Fog grips North India as cold wave spreads across central and southern states
A thick winter haze is settling over large parts of India, with the weather office issuing fog and cold wave alerts through December 14. Photo: Pixabay
By Editorial Team | December 16, 2025
A thick winter haze is settling over large parts of India, with the weather office issuing fog and cold wave alerts through December 14. Dense to very dense fog has disrupted early travel in Delhi, Noida and Ghaziabad, though temperatures in the capital remain slightly above the mid-December norm. The IMD has warned of very dense fog in Uttar Pradesh and varying fog conditions across Haryana, Punjab, Odisha and the Northeast until December 16. A cold wave is tightening its hold over Madhya Maharashtra, Marathwada, West Madhya Pradesh, Vidarbha, Chhattisgarh and Odisha, and is likely to extend into Telangana and North Interior Karnataka. A weak Western Disturbance may bring light rain or snow to the northern mountains from December 13.
Climate change intensified South and Southeast Asia floods, finds analysis
Climate change helped supercharge the November floods that killed more than 1,600 people across South and Southeast Asia, according to a rapid World Weather Attribution study. Three cyclones, including the powerful Ditwah and Senyar, unleashed torrential rain and over $20 billion in damage from Sri Lanka to Indonesia.

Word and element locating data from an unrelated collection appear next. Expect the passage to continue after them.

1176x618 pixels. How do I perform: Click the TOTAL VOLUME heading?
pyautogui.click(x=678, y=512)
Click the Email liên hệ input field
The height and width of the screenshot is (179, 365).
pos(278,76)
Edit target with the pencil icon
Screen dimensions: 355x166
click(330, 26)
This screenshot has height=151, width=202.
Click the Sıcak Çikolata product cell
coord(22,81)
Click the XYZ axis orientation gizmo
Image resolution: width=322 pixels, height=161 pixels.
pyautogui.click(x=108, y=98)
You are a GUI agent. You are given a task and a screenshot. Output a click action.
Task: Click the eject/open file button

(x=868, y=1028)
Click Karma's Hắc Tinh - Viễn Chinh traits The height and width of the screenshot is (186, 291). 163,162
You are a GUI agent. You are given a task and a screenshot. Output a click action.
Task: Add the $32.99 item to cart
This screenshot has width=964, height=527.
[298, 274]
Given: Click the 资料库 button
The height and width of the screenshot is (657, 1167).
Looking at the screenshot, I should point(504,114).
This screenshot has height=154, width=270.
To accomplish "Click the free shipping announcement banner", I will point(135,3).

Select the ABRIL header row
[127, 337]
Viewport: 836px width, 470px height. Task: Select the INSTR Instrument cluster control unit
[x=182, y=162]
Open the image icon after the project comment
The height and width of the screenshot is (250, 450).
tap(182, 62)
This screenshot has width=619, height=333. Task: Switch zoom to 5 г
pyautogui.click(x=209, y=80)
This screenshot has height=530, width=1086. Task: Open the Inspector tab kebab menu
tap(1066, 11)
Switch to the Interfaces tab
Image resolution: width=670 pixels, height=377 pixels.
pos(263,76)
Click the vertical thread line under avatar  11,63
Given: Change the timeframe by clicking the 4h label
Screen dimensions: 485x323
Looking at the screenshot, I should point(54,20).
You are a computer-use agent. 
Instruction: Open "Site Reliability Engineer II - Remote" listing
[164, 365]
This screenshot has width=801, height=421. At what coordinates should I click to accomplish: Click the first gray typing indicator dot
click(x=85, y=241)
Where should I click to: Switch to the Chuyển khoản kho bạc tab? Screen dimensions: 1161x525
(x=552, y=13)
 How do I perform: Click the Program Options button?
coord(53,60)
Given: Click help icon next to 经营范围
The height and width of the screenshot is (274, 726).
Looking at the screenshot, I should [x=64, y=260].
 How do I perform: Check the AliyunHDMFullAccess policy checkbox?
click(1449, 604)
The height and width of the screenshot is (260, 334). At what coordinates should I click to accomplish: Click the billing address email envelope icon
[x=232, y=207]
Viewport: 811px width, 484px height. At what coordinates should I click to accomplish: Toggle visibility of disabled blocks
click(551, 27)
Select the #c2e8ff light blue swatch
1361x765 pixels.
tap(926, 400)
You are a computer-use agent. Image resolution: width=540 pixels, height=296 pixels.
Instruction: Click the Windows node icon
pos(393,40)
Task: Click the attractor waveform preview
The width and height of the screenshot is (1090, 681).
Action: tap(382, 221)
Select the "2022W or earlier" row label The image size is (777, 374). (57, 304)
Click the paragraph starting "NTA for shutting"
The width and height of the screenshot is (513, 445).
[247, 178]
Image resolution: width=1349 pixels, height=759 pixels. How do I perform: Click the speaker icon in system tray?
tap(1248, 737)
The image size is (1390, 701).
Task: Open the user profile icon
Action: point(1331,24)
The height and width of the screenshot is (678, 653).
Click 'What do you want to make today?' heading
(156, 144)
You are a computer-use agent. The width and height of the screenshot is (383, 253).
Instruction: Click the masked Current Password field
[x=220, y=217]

Warmer Indian Ocean waters — about 0.2°C above normal — likely strengthened the storms by providing extra heat and moisture. Researchers say the oceans would have been around 1°C cooler without human-driven warming. The disaster was magnified by monsoon timing, rapid urbanisation and deforestation, which funnelled extreme rainfall into catastrophic flooding.
2025 may become one of hottest years on record as 2023-2025 could cross 1.5°C threshold
Global warming has raced ahead since 2023, pushing 2025 toward becoming one of the hottest years ever recorded. Data from the Copernicus Climate Change Service shows temperatures from January to November sitting 1.48°C above the pre-industrial average, putting the 2023–2025 period on course to be the first three-year stretch above the 1.5°C mark. The spike has been steep: 2023 alone jumped 0.3°C over 2022, and 2024 became the first year to exceed 1.5°C for the full annual average. Scientists say the scale of warming since 2023 can’t be explained by El Niño or reduced pollution alone. Research now indicates the world may be entering a new climate era, with temperatures likely to stay above 1.5°C for decades without drastic emissions cuts.
1.3 million São Paulo residents still without power after severe winds topple trees, ground flights
Power outages gripped São Paulo, leaving over 1.3 million residents in the dark after winds of nearly 100 kmph brought down hundreds of trees and crippled the city’s grid. Utility Enel said it had restored electricity to more than half of affected customers, but around 300,000 people lost power again through the day. Crews are now rebuilding sections of the network entirely, with no timeline for full restoration.
The storm also triggered nearly 400 flight cancellations, mainly at Congonhas airport. City officials, who clashed with Enel over its slow response, reported 231 fallen trees. The outages have disrupted water supply, forced residents to work from cafés and malls, and fuelled public anger after repeated blackouts this year.
Amazon may be heading toward a “hypertropical” climate unseen for 10 million years
New research warned the Amazon rainforest is drifting toward a climate state so extreme it last existed in the Eocene and Miocene eras between 40 million and 10 million years ago. By 2100, the region could face up to 150 days a year of intense hot drought, even during the wet season, if emissions stay high, according to a study published in Nature.
Researchers found that during severe droughts, trees shut down water and CO₂ exchange, risking embolisms in their xylem and eventual death. Annual tree mortality could climb from just above 1% today to 1.55% by century’s end, reshaping the forest with slow-growing species more likely to survive.
The study suggested other tropical forests may be on the same trajectory, with major consequences for the global carbon cycle.
Mars plays a bigger role in Earth’s long-term climate than previously thought: Study
Earth’s ice ages and warm periods are shaped by slow shifts in its orbit and tilt, driven by gravitational nudges from other planets. Scientists already knew Jupiter and Venus were major players, but new modelling shows Mars also has a surprisingly strong hand in steering these climate rhythms.
Researchers tested what would happen if Mars had no mass, or up to ten times its current mass. The results were stark. One of Earth’s key long-term climate cycles — a 2.4-million-year rhythm seen in geological records — disappears entirely when Mars is removed. The red planet also helps shape the 100,000-year cycles linked to ice ages and even alters the familiar 41,000-year wobble in Earth’s tilt.
This indicates that Mars keeps parts of Earth’s climate system in tune. The finding also has implications for understanding climates on Earth-like exoplanets, where neighbouring planets could make or break long-term habitability.